◆ **THE DATA**
►
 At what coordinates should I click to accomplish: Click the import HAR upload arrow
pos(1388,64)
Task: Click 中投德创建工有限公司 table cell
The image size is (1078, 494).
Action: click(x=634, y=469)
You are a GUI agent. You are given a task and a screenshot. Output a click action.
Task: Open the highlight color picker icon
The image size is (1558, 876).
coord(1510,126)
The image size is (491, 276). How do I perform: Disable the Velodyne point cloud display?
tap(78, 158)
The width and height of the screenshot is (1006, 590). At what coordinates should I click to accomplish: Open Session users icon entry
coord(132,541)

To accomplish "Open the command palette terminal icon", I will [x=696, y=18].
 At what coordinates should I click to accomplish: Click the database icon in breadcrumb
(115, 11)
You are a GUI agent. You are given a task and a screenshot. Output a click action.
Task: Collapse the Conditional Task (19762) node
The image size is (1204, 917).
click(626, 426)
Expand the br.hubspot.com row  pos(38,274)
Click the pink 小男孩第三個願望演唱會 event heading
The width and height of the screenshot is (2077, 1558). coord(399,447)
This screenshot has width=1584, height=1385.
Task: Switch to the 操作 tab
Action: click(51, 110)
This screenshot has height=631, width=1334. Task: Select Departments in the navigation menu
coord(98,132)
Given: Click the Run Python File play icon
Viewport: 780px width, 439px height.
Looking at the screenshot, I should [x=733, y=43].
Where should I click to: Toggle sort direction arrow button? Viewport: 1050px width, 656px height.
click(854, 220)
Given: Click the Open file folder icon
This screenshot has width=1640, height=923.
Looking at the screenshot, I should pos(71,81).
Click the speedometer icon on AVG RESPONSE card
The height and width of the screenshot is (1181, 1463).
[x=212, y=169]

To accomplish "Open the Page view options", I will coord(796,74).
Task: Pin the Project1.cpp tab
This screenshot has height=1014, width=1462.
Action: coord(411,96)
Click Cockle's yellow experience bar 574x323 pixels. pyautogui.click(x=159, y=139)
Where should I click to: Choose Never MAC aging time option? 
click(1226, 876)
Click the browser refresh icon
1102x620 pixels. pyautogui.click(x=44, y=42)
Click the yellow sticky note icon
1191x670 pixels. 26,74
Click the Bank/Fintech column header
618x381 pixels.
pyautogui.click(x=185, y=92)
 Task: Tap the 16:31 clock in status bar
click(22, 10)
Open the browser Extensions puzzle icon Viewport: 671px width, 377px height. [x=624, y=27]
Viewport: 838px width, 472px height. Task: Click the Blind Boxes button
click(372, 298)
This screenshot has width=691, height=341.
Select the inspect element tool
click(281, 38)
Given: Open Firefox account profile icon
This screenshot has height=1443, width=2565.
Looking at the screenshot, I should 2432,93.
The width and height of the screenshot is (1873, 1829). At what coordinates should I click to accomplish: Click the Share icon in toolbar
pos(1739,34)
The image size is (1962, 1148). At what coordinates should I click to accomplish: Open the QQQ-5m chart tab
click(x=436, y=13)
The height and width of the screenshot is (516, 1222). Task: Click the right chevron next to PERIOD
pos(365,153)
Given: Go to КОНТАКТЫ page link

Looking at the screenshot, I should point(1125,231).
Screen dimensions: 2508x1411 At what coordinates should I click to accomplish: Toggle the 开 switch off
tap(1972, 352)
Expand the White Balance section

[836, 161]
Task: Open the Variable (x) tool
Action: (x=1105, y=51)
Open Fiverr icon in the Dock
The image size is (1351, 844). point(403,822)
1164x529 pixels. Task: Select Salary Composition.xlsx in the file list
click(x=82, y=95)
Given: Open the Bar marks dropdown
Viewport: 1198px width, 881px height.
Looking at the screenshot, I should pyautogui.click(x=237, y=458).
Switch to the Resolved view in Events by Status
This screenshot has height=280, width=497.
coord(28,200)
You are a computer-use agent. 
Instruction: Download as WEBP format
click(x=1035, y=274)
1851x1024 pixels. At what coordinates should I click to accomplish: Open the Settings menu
◄
◆ **TASK BRIEF**
Take the entries above and copy them exactly from the first line through the line with "Given: Click the Run Python File play icon"; leave out every line after it.

◆ **EXERCISE SOLUTION**
 At what coordinates should I click to accomplish: Click the import HAR upload arrow
pos(1388,64)
Task: Click 中投德创建工有限公司 table cell
The image size is (1078, 494).
Action: click(x=634, y=469)
You are a GUI agent. You are given a task and a screenshot. Output a click action.
Task: Open the highlight color picker icon
The image size is (1558, 876).
coord(1510,126)
The image size is (491, 276). How do I perform: Disable the Velodyne point cloud display?
tap(78, 158)
The width and height of the screenshot is (1006, 590). At what coordinates should I click to accomplish: Open Session users icon entry
coord(132,541)

To accomplish "Open the command palette terminal icon", I will [x=696, y=18].
 At what coordinates should I click to accomplish: Click the database icon in breadcrumb
(115, 11)
You are a GUI agent. You are given a task and a screenshot. Output a click action.
Task: Collapse the Conditional Task (19762) node
The image size is (1204, 917).
click(626, 426)
Expand the br.hubspot.com row  pos(38,274)
Click the pink 小男孩第三個願望演唱會 event heading
The width and height of the screenshot is (2077, 1558). coord(399,447)
This screenshot has width=1584, height=1385.
Task: Switch to the 操作 tab
Action: click(51, 110)
This screenshot has height=631, width=1334. Task: Select Departments in the navigation menu
coord(98,132)
Given: Click the Run Python File play icon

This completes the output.